Not all layers need the same amount of change. Early layers learned universal, perfect features — they barely need updating. Later layers are task-specific and need more adaptation. The head is randomly initialised and needs aggressive training. Discriminative learning rates assign progressively higher learning rates to progressively deeper (or more task-specific) parts of the network.

⚠ Uniform LR — The Wrong Way

Layer Group	LR	Problem
Early conv layers	1e-4	Over-trains universal edge detectors — corrupts them
Middle layers	1e-4	Slightly too high — forces unnecessary change
Late layers	1e-4	Reasonable but could be higher for faster adaptation
Head	1e-4	Far too low — head needs much faster learning from random init

✅ Discriminative LR — The Right Way

Layer Group	LR	Rationale
Early conv layers	1e-6	Near-perfect universal features — barely touch them
Middle layers	1e-5	Minor domain adaptation needed
Late layers	1e-4	Task-specific — meaningful adaptation required
Head	1e-3	Random init — train aggressively from day one

from torchvision import models
import torch.nn as nn
import torch

# ── Full ResNet-50 discriminative LR setup ────────────────────────
model = models.resnet50(weights='IMAGENET1K_V2')
model.fc = nn.Linear(model.fc.in_features, 10)  # 10-class task
model = model.to(device)

# Unfreeze everything (after head warm-up Phase 1)
for p in model.parameters(): p.requires_grad = True

# ResNet-50 layer groups: conv1+bn1 / layer1 / layer2 / layer3 / layer4 / fc
# Assign geometrically increasing learning rates
base_lr = 1e-4
opt = torch.optim.AdamW([
    {'params': [*model.conv1.parameters(),
                *model.bn1.parameters()],  'lr': base_lr / 100},   # 1e-6
    {'params': model.layer1.parameters(),  'lr': base_lr / 100},   # 1e-6
    {'params': model.layer2.parameters(),  'lr': base_lr / 10},    # 1e-5
    {'params': model.layer3.parameters(),  'lr': base_lr / 10},    # 1e-5
    {'params': model.layer4.parameters(),  'lr': base_lr},         # 1e-4
    {'params': model.fc.parameters(),      'lr': base_lr * 10},   # 1e-3
], weight_decay=1e-2)

# Print LR for each group
group_names = ['conv1+bn1', 'layer1', 'layer2',
               'layer3',   'layer4', 'fc (head)']
for name, pg in zip(group_names, opt.param_groups):
    print(f"  {name:14s}: lr = {pg['lr']:.1e}")

OUTPUT

conv1+bn1 : lr = 1.0e-06 layer1 : lr = 1.0e-06 layer2 : lr = 1.0e-05 layer3 : lr = 1.0e-05 layer4 : lr = 1.0e-04 fc (head) : lr = 1.0e-03

💡

The fastai Rule of Thumb

Jeremy Howard at fast.ai popularised discriminative LRs.

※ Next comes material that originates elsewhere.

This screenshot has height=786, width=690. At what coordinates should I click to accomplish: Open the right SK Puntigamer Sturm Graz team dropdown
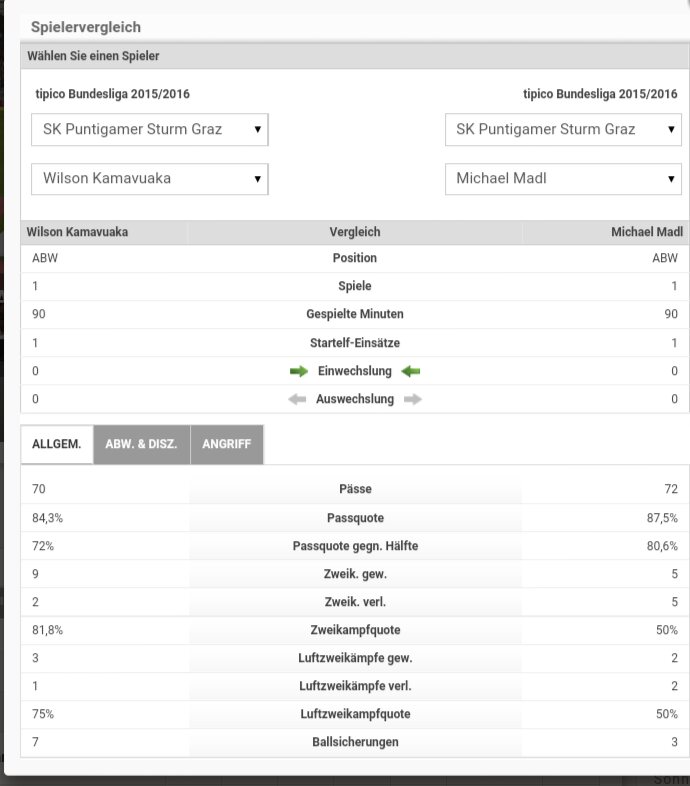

His rule: divide the network into three groups (early, middle, late) and use LRs of lr/100, lr/10, lr respectively. Start with lr=1e-3. On most practical fine-tuning tasks this alone adds 1–3% accuracy over uniform LR with zero additional compute.

Section 07

Choosing a Pretrained Backbone — The Practical Decision

Model	Params	ImageNet Acc	Inference Speed	Memory	Best For
MobileNetV3-S	2.5M	67.7%	Very fast (CPU)	Very low	Mobile, edge, IoT deployment
EfficientNet-B0	5.3M	77.1%	Fast	Low	Best accuracy/params at small scale
ResNet-50	25M	80.9%	Medium	Medium	Universal baseline — well-understood, predictable
EfficientNet-B4	19M	83.4%	Medium	Medium	Competition-grade accuracy, good efficiency
ConvNeXt-Base	89M	85.8%	Medium	High	State-of-art CNN, modern training recipe
ViT-B/16	86M	85.3%	Medium (GPU)	High	Large datasets, global context critical
ViT-L/14 (CLIP)	307M	87.2%+	Slow	Very high	Zero-shot, multimodal, maximum accuracy

📱

MOBILE

MobileNetV3 / EfficientNet-B0

Deployment target is a smartphone, Raspberry Pi, or microcontroller. Latency < 50ms on CPU is required. Accuracy is good enough; size and speed are the constraints. MobileNetV3 achieves 67% ImageNet accuracy in 2.5MB.

📈

BALANCED

ResNet-50 / EfficientNet-B2

The most common real-world choice. Excellent accuracy, reasonable memory, well-understood training dynamics, abundant tutorials and pretrained weights. ResNet-50 is the "universal donor" of transfer learning — adapts to almost any domain reliably.

🏆

MAXIMUM

ConvNeXt-B / ViT-B/16

Competition setting or production system where every 0.5% matters. GPU available, memory is not the bottleneck. Requires more careful hyperparameter tuning. ViT benefits significantly from pretraining on ImageNet-21k (14M images) rather than ImageNet-1k.

Section 08

NLP Transfer Learning — BERT and the Transformer Revolution

📖 Story

Jacob Devlin's BERT — Reading Every Book in the Library

In 2018, Jacob Devlin and colleagues at Google published BERT — Bidirectional Encoder Representations from Transformers. The core idea was to train a massive transformer on two tasks using all of Wikipedia and BookCorpus (3.3 billion words): (1) Masked Language Modelling — randomly mask 15% of words and predict them. (2) Next Sentence Prediction — decide whether two sentences are consecutive.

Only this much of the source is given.